MIT-Nov Daily Connections

Cambridge Daily Connections

Infocom2005 Hourly Connections

Infocom2006 hourly connections
From these we can see that MIT has a good distribution of connectivy across the dataset, but the other three have only short spikes of activity. This in itself does not make a difference to the comparison of resulst for each datasets, as they are all relative, but it does go some way to explain the very high latency figures for Cambridge.
The issues with KCLIQUE
I looked back at the data for KCLIQUE in the NGMAST simulations, where there were multiple parameters to KCLIQUE, resulting in varying degrees of community structure, for all datasets, the delivery ratio in KCLIQUE seems to increase with member count, whereas community count peaks before delivery ratio really gets going.
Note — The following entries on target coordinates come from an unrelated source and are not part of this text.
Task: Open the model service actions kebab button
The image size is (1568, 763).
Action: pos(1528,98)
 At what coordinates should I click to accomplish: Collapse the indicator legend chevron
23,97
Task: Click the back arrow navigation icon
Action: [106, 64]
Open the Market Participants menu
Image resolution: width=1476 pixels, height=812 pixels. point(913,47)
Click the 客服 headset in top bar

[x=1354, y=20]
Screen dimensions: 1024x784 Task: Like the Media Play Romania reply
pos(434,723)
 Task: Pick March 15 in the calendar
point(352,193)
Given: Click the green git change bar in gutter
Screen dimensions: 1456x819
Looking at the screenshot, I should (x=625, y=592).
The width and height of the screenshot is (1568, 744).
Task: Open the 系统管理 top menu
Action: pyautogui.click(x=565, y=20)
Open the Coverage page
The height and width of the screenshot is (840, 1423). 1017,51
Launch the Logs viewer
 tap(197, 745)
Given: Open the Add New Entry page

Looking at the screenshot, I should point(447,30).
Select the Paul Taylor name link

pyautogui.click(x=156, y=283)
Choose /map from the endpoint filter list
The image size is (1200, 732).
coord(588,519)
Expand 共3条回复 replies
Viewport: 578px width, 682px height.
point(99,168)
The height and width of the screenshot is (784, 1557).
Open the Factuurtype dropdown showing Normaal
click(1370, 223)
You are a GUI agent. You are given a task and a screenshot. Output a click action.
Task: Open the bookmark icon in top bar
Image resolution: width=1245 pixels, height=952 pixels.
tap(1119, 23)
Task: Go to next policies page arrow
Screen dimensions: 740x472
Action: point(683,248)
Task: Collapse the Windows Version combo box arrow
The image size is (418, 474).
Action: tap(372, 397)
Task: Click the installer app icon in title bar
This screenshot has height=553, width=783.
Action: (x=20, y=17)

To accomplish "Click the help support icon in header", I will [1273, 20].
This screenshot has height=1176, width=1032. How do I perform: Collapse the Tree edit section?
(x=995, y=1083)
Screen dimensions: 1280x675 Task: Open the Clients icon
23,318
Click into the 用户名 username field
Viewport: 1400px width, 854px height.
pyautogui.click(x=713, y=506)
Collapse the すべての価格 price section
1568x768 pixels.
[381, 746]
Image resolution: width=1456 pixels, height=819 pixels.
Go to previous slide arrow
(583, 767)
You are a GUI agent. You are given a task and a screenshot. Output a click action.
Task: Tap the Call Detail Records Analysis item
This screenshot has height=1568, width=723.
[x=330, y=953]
Delivery Ratio, Cost, Community Count and Average Member count.
This makes sense, because for BubbleH, the more we know about members of a the communities, the more messages we can direct using local ranking. And, because we haven’t included an overall community for KCLIQUE (or InfoMap*, or LinkClustering) we have no way to deliver messages to nodes not in a community, until a node holding a message comes into contact with the destination node. I’m not sure if we designed it this way or whether this is just a bug.
The next step is to fix this issue, by either
- adjusting the BubbleH algorithm to use global rank to pass messages between nodes at the highest level
- Force a global community in the other community finding algorithms (this will have the same effect as 1)
* InfoMap includes every node in the communities list, but does not include a global parent community
Update:
I have now run all of the datasets with a forced global parent community, this seems to have evened the playing field somewhat:

Results where every CFA is forced to produce a global parent community including all nodes. (NOTE the change in axis labels from previous run)
The interesting thing is that there is very little difference in delivery ratio and cost using BUBBLERap.